LoveFilm hits back at soon-to-launch Netflix with multi-year, multi-layer deal with studio, all of Warner Bros available streaming content to be exclusively available on LoveFilm from December.

The digital rights race is escalating in the UK, with LoveFilm hitting back at impending competitor Netflix by signing its first UK deal with a major studio, Warner Bros.

The new multi-year, multi-layered pact spans Amazon-owned LoveFilm’s digital subscription, postal rental, download to own, pay per view services, as well as Warner Bros.’ branded SVOD service WarnerFilms.

The studio is calling the subscription streaming element of the deal an ‘exclusive second window subscription pay TV deal’ which will see Warner Bros’ recent and upcoming releases watchable via LoveFilm’s LoveFilm Player (on the PC or accessible via PlayStation3, iPad, web-enabled TV sets and Blu-ray players, and later this year Microsoft Xbox 360).

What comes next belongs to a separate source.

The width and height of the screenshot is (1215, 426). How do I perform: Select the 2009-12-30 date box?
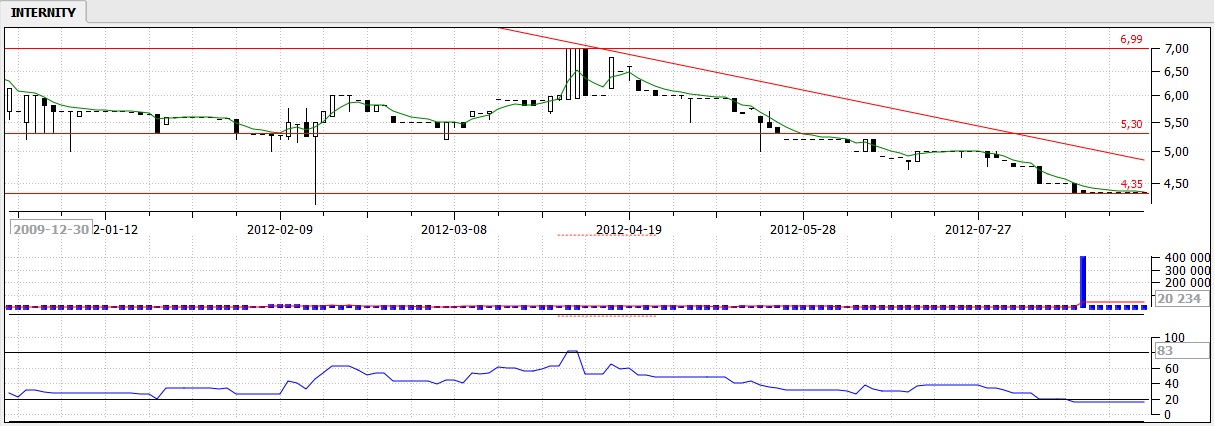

The key development means that from 2012 Warner DVDs and Blu-rays will be available from LoveFilm by post 60 days after release (and via Warner Bros.’ branded SVOD channel, WarnerFilms), instead of the current 28 day window.

Movies available at the start of the deal in December will include The Dark Knight, The Hangover, Gran Torino and Sex and the City 2.

The deal does not impact Warner Bros’ existing deals with BSKYB, and in fact comes one week after studios roundly criticised the Competition Commission (CC) for its Preliminary Findings to its report on the UK pay TV market, which the CC is concerned is too heavily weighted in favour of BSKYB. One of the studios’ main arguments against the CC was that the Findings did not grasp the current diversity of the SVOD and VOD market, which it says offer distributors ample opportunity for alternative output deals.

Jeffrey R. Schlesinger, President, Warner Bros International Television Distribution added: “The establishment of a second pay window with LoveFilmis an important evolution in the way films are made available for viewing in the UK in ever-more convenient ways. Importantly, the structure of the deal ensures that our films continue to retain their value to linear and non linear operators following this window and for the long term.”

Netflix’s impending arrival in the UK has provoked a flurry of deals between distributors and Netflix and UK competitors such as LoveFilm.

Netflix has recently inked deals with Miramax, MGM and Lionsgate, while in the past months LoveFilm has done deals with StudioCanal and Entertainment One.

WarnerFilms gives 24 hours a day on-demand access to 28 movies at any one time with seven new titles added every week.